(Passage)
Albums Listened To In April 2016

Manchester Orchestra – Hope

What a wonderful surprise this record was! I haven’t followed the band much since their fantastic debut Like A Virgin Losing A Child, but Hope absolutely blew me away. I’ve always loved the quieter sections in their songs, so it’s great to be treated to a whole album’s worth of them. The harmony-heavy, sparse nature of the arrangements here makes for a very interesting listen.


Movies Watched in April 2016

I’m trying to get back into regularly watching movies, so I’ve decided to keep a note of what I’ve watched and what I thought of each film to encourage myself to keep watching.

The Raid 2  (2014), Gareth Evans
The Raid films are so well made that they have started to ruin other action films for me. It’s a very different film to the first, and although I preferred the first (it was basically one continuous fight scene, and the final 2 on 1 fight with Maddog is a masterclass in hand-to-hand combat), this was great for different reasons. I loved seeing each character’s motivations developed further. The scene where Prakoso, an expert assassin, sheepishly asks permission to see his child and admits he isn’t a smart man, for instance, was a great example of this development. Iko Uwais is a fantastic leading man, and I was really pleased to see that he and a few others from the film series joined the cast of Star Wars: The Force Awakens.

Hana-Bi (1997), Takeshi Kitano
This is more of a slow-burn than any other film on this list. The detached brutality of the lead character was quite striking, especially when paired with scenes where he goes so far out of his way to make the people he cares about happy. One of the coolest, calmest bank robberies captured on film, and I loved how this film ended.

The Adventures of Buckaroo Banzai Across the 8th Dimension! (1984), W.D. Richter
I loved this weird, weird film. John Lithgow’s  stand-out performance had me in stitches and was well supported by Christopher Lloyd. The wacky, literate script certainly won’t be to everyone’s tastes, but it’s great fun and I’m looking forward to re-watching it. By far my favourite film I’ve seen this month.

The Exterminator (1980), James Glickenhaus
I have to admit, I bought this one largely after seeing the front cover. Just look at that incredible artwork! It turned out to be a pretty decent vigilante film, with Robert Ginty mopping up the streets with a flamethrower to avenge his best friend, a now-crippled black man. It’s very low-budget looking and graphically violent with a largely amateurish, forgettable cast of villains, but it’s very enjoyable nonetheless.



Branded To Kill (1967), Seijun Suzuki
I picked up this on a whim based on the fact the back cover said this film influenced one of my favourite directors John Woo (Hard Boiled, A Better Tomorrow). This was my introduction to the work of lead actor Jo Shishido, and I’ve since been looking to track down his other films. It’s extremely stylish, and the interactions between Shishido and the number one killer were well executed. His infatuation with boiled rice puzzled me, but I’ll just put that one down to something along the way being lost in translation. Good movie.
(End Passage)
(Listed records)
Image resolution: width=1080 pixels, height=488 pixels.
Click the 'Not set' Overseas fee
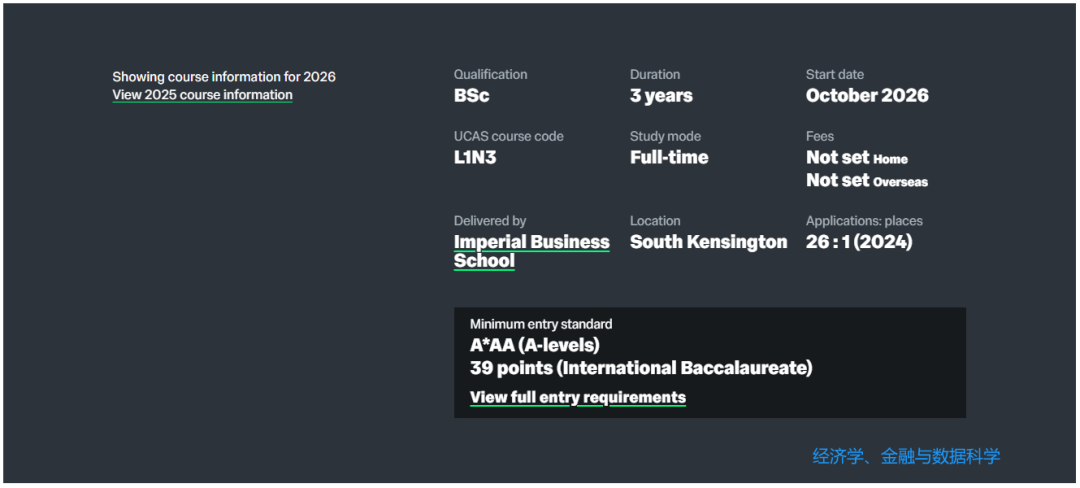pyautogui.click(x=838, y=181)
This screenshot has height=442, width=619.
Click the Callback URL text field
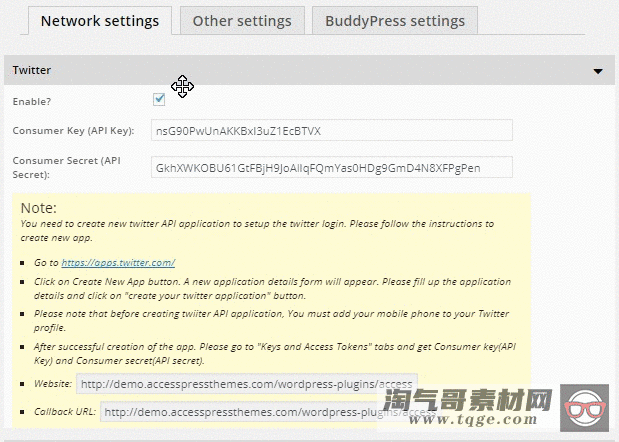point(270,412)
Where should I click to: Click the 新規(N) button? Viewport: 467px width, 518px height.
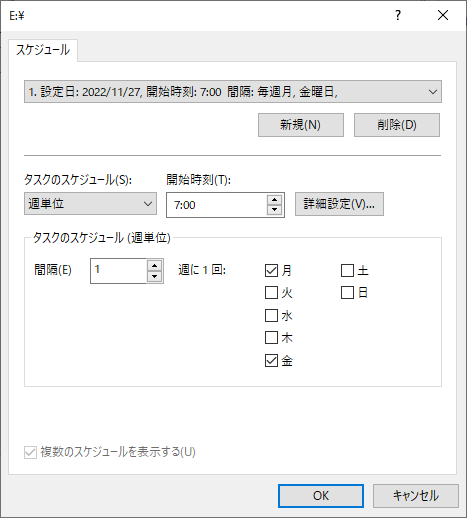(x=301, y=125)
(End Listed records)
What is needed: Continue the April 2016 album and movie log from the point at which it stops.

Final answer:
Massacre Gun (1967), Yasuharu Hasabe
Definitely a much more straightforward film than Branded To Kill. I really enjoy films that deal with honour and mob relationships, so this one was right down my alley. Another memorable performance by Jo Shishido as a professional killer forced to kill his lover, and drawn into a turf war when his brother, an aspiring boxer, has his hands destroyed by Shishido’s former employers. The black and white cinematography really made every scene pop, and I really enjoyed the musical interludes set in the club. The scene where the guitarist points out that Saburo’s drumming isn’t being hampered by his hands but instead by his heart was particularly memorable.

Network (1976), Sidney Lumet
I’ve been late in discovering the work of Sidney Lumet, but I’ve loved everything I’ve seen so far (Dog Day Afternoon, Serpico). A wonderfully written script with rich, flawed characters and a critical outlook on television that still holds true today. While I believe the film is more well known for Peter Finch’s work, for me William Holden stole every scene he was in. I’m just disappointed that I hadn’t seen this sooner.

Star Wars Episode VII – The Force Awakens (2015), J.J. Abrams
I should preface this by saying I am not a die-hard Star Wars fan, and that what prompted me to give this a try was upon hearing that actors from The Raid series of films were in the film (and there was a rumour that they had been responsible for some of the fight choreography, which intrigued me). This was a lot funnier than I remember the original films being, and I really enjoyed it for this reason. The Force Awakens blew me away, and I can’t wait for the next film.

The Toxic Avenger (1984), Lloyd Kaufman
This one is brimming with B-movie charm. It packs in a lot of laughs, a lot of gore and ridiculousness (like in the scene where Bozo runs over the kid on the bike then goes back to finish him off). I’m definitely curious to check out other films by this studio.